● **Task brief**: How does the data below read from its first line through the line containing "You are a computer-use agent. Image"? Print those lines exactly.
Extracted data Start Marker
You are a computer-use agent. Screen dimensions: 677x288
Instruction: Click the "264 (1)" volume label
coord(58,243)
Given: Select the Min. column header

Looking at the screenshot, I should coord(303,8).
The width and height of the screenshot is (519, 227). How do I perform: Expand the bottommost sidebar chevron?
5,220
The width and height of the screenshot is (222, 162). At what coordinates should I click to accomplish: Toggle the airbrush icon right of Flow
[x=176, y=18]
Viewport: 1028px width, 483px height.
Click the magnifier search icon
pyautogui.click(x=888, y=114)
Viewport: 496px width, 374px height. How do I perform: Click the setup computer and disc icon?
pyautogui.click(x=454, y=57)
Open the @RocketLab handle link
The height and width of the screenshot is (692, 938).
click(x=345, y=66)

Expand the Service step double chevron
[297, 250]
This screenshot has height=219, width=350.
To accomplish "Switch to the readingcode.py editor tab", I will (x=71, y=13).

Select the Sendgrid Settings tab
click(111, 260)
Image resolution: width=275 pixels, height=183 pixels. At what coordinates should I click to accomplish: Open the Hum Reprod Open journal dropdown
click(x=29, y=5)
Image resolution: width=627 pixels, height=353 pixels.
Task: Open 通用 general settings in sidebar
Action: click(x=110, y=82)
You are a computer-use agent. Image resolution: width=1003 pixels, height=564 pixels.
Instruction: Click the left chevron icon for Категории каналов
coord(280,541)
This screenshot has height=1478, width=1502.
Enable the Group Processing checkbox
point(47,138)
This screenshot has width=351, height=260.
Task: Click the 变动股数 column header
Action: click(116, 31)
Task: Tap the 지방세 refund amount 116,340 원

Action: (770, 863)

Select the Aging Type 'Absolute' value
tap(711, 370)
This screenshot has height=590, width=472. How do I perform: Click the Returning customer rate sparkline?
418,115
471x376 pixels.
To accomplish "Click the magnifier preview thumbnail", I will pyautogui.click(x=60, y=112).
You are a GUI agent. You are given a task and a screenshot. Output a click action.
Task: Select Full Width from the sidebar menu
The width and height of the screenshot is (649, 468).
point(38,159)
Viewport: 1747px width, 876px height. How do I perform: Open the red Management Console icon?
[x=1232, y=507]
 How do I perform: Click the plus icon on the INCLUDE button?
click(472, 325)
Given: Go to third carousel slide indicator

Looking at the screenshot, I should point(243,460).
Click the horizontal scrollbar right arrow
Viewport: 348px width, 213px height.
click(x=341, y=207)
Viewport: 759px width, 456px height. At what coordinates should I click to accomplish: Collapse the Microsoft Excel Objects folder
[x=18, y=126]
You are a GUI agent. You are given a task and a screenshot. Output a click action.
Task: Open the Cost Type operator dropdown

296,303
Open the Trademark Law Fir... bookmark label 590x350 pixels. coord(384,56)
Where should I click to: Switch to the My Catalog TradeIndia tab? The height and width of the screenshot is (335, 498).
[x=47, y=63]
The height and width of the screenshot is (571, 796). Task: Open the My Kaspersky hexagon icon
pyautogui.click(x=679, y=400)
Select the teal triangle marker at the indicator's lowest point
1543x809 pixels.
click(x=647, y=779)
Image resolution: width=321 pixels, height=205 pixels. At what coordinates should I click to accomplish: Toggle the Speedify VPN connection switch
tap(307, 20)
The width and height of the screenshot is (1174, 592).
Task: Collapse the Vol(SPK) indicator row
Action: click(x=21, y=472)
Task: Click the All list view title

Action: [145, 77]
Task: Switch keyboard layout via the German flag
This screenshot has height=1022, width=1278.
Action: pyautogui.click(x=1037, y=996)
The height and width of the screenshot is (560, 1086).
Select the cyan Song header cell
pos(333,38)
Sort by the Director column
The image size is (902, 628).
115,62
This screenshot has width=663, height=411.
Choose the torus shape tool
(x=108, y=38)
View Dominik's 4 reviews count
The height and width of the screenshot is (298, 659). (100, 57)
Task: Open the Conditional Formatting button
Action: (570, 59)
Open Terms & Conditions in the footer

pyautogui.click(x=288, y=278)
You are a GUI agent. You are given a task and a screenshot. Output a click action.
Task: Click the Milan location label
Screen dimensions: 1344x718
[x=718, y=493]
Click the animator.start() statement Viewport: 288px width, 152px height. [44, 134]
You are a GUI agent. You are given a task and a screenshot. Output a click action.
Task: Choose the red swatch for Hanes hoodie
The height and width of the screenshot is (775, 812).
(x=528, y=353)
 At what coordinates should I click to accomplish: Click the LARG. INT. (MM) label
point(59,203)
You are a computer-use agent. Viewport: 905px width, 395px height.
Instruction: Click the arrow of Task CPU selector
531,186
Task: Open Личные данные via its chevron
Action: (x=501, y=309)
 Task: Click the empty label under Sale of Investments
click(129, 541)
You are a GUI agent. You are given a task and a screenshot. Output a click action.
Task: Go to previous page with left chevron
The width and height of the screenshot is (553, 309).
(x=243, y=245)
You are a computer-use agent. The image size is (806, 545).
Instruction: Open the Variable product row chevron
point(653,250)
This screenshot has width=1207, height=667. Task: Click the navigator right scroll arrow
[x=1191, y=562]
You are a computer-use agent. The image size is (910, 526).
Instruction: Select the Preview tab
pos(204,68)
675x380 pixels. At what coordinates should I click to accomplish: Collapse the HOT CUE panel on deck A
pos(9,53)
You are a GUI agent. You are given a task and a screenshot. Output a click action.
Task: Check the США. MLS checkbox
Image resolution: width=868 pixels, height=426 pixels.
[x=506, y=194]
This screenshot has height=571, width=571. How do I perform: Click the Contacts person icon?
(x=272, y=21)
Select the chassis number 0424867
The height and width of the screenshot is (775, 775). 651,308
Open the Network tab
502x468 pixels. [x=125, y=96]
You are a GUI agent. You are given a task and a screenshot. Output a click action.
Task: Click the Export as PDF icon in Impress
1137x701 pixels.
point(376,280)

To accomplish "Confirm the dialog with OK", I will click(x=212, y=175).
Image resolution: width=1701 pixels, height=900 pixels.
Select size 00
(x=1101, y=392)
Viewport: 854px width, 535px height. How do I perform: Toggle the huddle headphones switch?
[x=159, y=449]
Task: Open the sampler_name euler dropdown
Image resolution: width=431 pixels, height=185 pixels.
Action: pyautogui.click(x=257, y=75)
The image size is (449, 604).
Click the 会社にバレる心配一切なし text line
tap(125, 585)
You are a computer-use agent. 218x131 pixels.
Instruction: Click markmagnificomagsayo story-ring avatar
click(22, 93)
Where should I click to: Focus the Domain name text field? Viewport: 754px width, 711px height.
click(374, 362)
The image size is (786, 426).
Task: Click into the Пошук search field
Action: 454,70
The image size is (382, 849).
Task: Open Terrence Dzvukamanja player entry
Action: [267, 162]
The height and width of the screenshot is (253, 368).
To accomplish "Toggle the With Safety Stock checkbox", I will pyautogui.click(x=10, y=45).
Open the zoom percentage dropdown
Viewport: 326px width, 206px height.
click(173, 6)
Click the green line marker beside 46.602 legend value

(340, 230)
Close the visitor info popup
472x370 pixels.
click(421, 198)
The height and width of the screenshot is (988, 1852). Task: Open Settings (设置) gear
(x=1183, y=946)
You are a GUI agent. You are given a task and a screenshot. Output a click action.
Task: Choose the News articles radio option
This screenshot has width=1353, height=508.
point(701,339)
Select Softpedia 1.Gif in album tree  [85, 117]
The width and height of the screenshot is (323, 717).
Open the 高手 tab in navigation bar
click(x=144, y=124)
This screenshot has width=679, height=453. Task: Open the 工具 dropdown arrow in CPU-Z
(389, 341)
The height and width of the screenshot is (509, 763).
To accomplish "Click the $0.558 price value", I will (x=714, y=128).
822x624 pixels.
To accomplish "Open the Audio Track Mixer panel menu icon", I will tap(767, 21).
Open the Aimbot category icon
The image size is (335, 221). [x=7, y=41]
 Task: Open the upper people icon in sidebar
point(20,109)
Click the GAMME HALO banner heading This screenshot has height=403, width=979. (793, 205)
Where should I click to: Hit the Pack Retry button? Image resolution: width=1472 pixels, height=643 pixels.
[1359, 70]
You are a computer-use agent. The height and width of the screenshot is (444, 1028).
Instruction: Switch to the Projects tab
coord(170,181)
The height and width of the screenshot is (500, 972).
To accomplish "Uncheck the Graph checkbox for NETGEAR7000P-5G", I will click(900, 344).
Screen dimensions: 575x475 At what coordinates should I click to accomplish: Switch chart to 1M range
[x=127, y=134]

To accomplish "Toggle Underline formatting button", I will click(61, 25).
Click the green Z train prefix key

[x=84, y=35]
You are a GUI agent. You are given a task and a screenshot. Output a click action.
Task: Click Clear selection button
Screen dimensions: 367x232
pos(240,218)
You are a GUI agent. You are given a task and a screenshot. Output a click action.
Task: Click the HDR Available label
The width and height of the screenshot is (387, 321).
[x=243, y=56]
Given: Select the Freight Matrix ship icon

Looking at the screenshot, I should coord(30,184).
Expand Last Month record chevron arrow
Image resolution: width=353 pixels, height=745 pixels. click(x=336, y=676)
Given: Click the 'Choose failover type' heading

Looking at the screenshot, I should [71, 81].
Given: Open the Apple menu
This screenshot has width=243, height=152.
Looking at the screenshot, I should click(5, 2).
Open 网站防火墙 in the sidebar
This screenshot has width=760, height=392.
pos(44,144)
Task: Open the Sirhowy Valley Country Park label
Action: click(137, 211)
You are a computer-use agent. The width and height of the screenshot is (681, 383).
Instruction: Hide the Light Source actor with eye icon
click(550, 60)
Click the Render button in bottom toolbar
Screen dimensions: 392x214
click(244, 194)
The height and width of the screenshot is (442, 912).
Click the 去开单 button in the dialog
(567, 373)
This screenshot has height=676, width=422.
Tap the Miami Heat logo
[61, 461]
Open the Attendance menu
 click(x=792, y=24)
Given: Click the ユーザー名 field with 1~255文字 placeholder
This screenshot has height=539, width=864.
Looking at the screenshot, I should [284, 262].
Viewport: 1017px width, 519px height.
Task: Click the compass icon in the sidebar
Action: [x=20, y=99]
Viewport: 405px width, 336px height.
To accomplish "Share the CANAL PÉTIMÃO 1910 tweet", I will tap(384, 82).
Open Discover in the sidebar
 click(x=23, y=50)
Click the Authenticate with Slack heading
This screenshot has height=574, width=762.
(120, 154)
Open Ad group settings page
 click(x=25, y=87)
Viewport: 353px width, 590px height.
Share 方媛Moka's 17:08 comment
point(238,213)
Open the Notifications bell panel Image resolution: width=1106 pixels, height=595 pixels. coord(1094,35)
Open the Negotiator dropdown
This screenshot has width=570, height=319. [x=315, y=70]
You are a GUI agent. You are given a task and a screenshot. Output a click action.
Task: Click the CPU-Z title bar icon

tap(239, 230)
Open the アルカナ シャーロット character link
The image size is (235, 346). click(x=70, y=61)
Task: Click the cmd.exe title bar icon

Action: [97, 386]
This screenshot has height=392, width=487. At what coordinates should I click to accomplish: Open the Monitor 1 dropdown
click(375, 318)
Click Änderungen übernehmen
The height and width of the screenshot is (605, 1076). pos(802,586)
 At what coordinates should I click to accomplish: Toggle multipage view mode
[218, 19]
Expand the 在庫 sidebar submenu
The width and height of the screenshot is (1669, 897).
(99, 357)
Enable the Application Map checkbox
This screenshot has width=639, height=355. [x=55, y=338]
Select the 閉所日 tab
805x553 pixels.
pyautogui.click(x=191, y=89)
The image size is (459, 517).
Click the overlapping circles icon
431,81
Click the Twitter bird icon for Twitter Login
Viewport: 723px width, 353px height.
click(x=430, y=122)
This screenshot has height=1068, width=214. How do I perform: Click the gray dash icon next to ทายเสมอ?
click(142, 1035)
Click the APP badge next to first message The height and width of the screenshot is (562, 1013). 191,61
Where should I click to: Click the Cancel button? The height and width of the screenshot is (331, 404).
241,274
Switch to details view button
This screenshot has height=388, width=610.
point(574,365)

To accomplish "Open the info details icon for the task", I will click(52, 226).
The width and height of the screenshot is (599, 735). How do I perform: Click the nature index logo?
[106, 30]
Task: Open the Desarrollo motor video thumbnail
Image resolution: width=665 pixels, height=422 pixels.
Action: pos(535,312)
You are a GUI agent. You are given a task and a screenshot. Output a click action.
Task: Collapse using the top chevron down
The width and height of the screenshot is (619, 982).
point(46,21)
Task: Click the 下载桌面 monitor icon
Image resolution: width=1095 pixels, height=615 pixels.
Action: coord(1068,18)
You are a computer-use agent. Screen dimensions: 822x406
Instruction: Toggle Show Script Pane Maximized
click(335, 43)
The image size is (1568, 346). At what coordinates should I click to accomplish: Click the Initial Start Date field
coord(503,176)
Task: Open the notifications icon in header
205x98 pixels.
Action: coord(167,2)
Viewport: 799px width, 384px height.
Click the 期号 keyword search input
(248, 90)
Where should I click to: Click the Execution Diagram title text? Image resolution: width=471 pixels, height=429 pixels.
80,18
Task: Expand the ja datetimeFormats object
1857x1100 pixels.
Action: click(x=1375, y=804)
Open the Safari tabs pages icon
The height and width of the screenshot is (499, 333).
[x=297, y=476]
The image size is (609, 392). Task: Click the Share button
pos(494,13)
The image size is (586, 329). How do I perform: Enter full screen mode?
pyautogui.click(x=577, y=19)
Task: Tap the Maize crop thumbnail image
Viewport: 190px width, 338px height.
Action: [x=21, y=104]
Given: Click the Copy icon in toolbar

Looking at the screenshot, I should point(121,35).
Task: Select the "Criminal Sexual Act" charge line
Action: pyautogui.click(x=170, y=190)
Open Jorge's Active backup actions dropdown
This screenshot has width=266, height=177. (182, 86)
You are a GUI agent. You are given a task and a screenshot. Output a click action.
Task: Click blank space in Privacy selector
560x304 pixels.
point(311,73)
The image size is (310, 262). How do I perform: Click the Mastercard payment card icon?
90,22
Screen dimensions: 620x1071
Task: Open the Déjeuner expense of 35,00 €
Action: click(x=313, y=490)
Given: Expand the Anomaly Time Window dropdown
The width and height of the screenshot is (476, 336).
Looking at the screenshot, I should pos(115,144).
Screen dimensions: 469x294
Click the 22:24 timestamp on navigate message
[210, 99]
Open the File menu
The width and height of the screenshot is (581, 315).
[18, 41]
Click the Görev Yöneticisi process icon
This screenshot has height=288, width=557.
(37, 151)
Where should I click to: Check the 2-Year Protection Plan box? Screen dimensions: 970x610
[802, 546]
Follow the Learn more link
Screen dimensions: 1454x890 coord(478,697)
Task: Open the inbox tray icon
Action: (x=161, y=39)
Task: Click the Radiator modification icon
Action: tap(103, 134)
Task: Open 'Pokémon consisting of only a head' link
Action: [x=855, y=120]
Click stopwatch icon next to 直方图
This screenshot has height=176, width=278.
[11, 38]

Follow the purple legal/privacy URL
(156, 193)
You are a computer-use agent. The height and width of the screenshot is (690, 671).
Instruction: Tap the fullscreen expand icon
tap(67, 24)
Extracted data End Marker
● **Task result**:
You are a computer-use agent. Screen dimensions: 677x288
Instruction: Click the "264 (1)" volume label
coord(58,243)
Given: Select the Min. column header

Looking at the screenshot, I should coord(303,8).
The width and height of the screenshot is (519, 227). How do I perform: Expand the bottommost sidebar chevron?
5,220
The width and height of the screenshot is (222, 162). At what coordinates should I click to accomplish: Toggle the airbrush icon right of Flow
[x=176, y=18]
Viewport: 1028px width, 483px height.
Click the magnifier search icon
pyautogui.click(x=888, y=114)
Viewport: 496px width, 374px height. How do I perform: Click the setup computer and disc icon?
pyautogui.click(x=454, y=57)
Open the @RocketLab handle link
The height and width of the screenshot is (692, 938).
click(x=345, y=66)

Expand the Service step double chevron
[297, 250]
This screenshot has height=219, width=350.
To accomplish "Switch to the readingcode.py editor tab", I will (x=71, y=13).

Select the Sendgrid Settings tab
click(111, 260)
Image resolution: width=275 pixels, height=183 pixels. At what coordinates should I click to accomplish: Open the Hum Reprod Open journal dropdown
click(x=29, y=5)
Image resolution: width=627 pixels, height=353 pixels.
Task: Open 通用 general settings in sidebar
Action: click(x=110, y=82)
You are a computer-use agent. Image resolution: width=1003 pixels, height=564 pixels.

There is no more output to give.